▸ **TASK PROMPT**
Look through the material for lines with the word "coordinates", and copy each one.

+++ DATA

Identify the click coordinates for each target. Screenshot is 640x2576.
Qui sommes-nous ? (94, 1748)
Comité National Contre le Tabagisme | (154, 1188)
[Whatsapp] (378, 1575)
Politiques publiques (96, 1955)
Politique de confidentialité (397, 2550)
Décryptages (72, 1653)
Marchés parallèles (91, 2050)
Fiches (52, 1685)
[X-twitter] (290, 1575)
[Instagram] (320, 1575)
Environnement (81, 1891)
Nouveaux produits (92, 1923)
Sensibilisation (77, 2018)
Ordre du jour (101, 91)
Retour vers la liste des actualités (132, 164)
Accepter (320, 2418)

++++++
+++ DATA

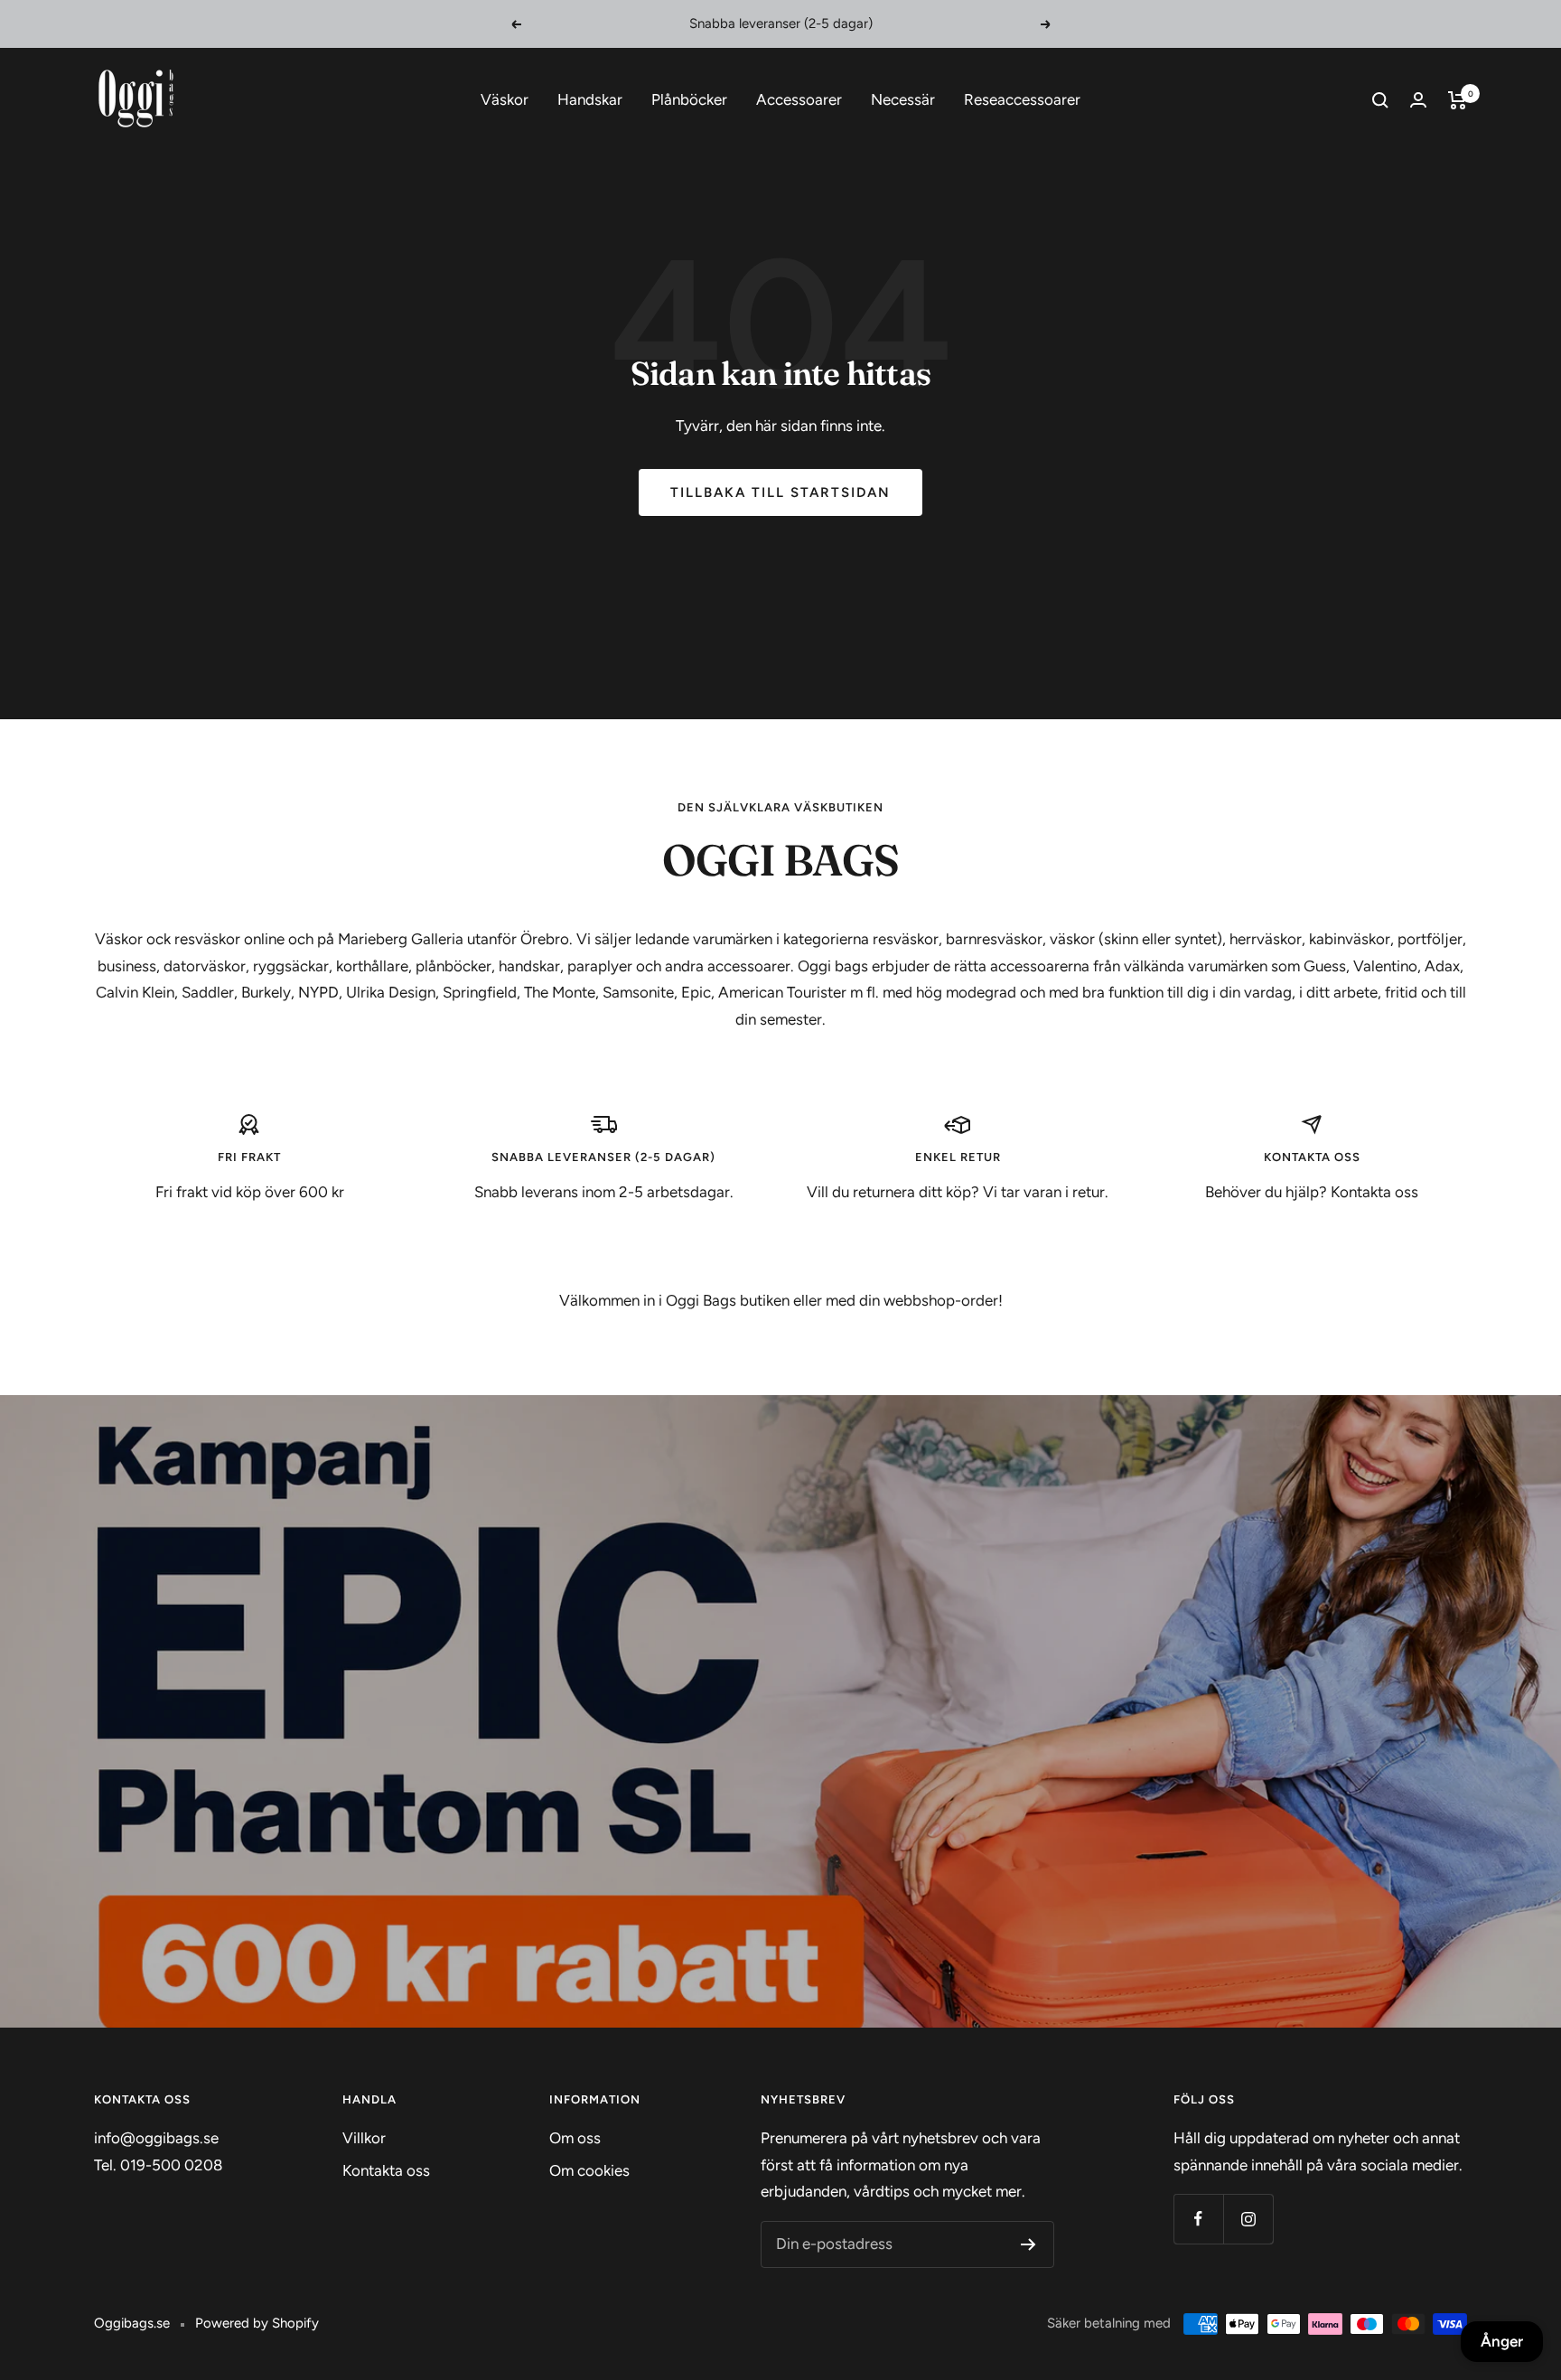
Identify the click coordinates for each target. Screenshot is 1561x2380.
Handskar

++++++
+++ DATA

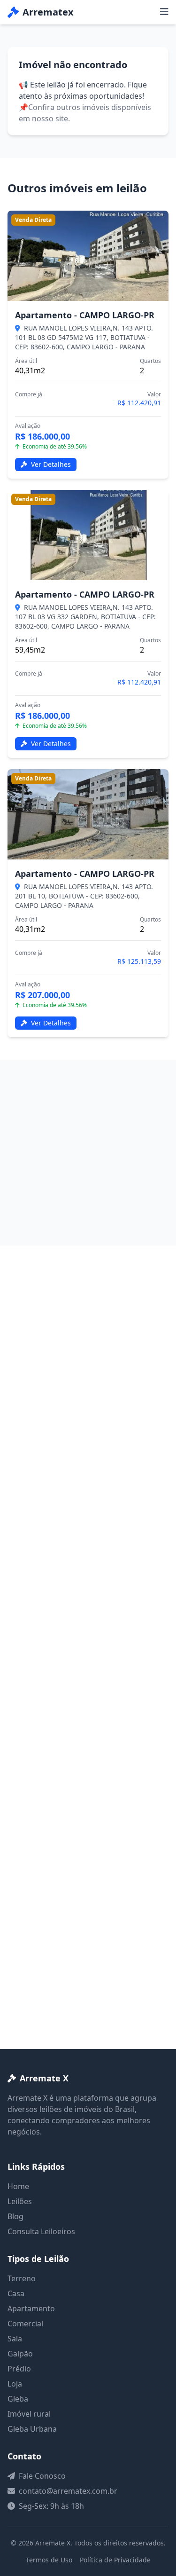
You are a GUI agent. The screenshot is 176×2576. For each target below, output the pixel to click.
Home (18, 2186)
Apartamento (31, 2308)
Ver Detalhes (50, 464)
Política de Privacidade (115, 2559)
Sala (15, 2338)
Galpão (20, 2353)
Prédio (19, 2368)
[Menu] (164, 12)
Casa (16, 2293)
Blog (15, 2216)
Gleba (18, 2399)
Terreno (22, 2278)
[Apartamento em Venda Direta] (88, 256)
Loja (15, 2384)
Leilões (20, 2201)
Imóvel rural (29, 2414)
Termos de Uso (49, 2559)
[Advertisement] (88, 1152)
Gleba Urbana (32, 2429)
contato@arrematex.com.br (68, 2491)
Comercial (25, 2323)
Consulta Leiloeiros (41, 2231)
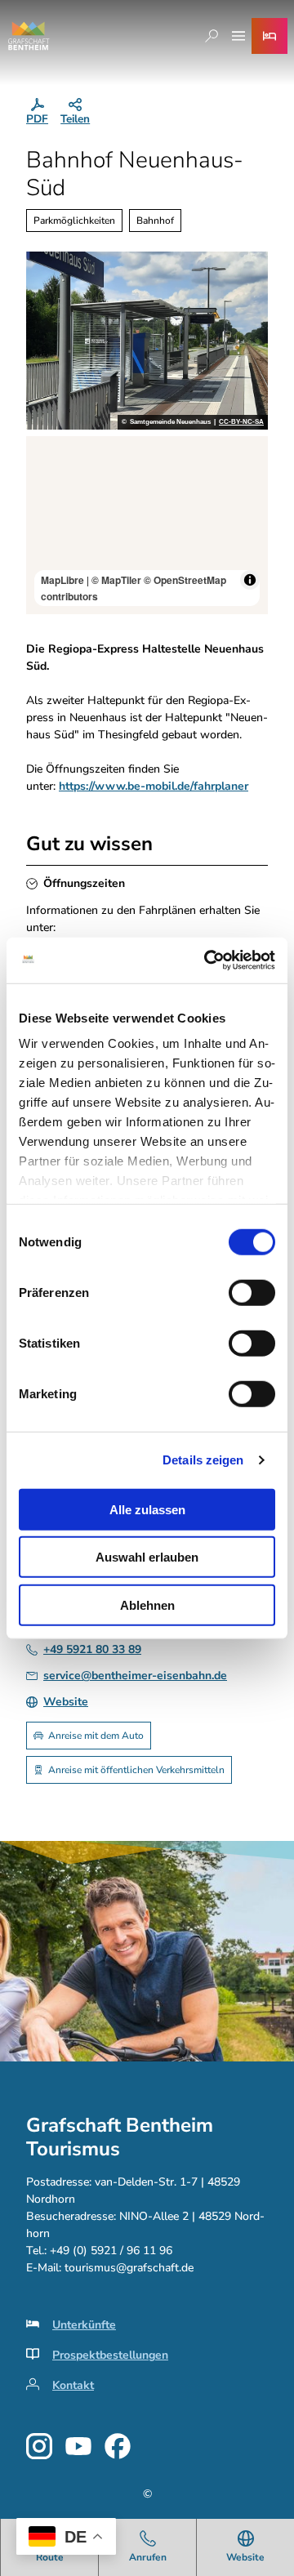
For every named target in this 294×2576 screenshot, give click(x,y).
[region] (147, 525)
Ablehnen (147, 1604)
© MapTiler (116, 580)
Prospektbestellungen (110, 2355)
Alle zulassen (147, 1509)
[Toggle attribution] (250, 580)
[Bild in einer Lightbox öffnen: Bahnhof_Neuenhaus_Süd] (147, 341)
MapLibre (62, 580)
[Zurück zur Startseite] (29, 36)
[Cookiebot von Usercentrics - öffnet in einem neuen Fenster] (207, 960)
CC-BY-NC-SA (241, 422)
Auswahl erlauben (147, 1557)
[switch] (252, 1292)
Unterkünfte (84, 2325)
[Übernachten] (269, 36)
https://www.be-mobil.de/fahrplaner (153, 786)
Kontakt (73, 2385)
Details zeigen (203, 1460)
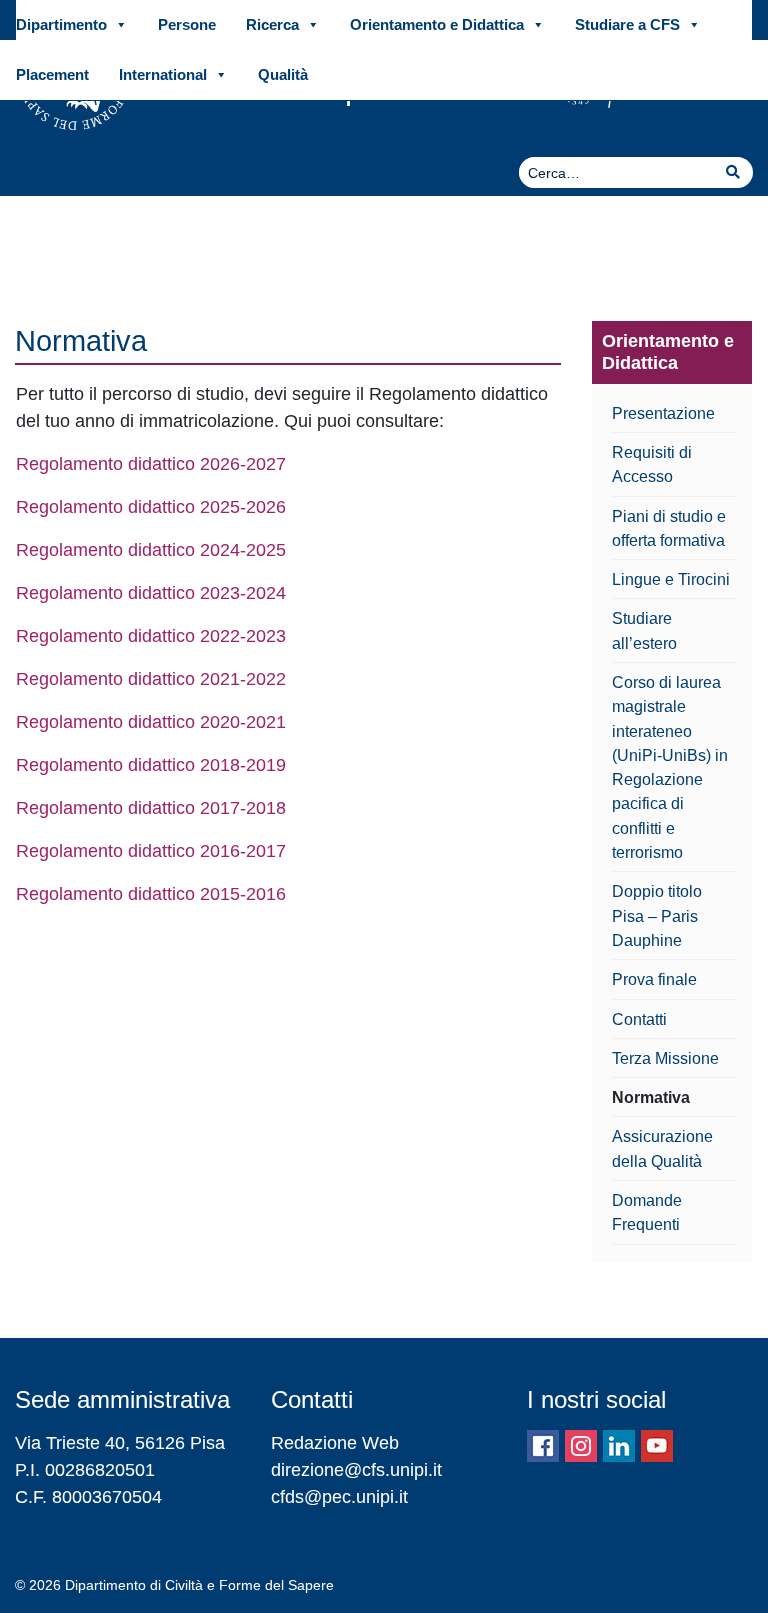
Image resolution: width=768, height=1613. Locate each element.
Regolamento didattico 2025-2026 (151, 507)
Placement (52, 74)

++++++

▸ **ANSWER TO THE EXERCISE**
Identify the click coordinates for each target. Screenshot is 640x2576.
Identify the click coordinates for each target. Screenshot is 1561x2380.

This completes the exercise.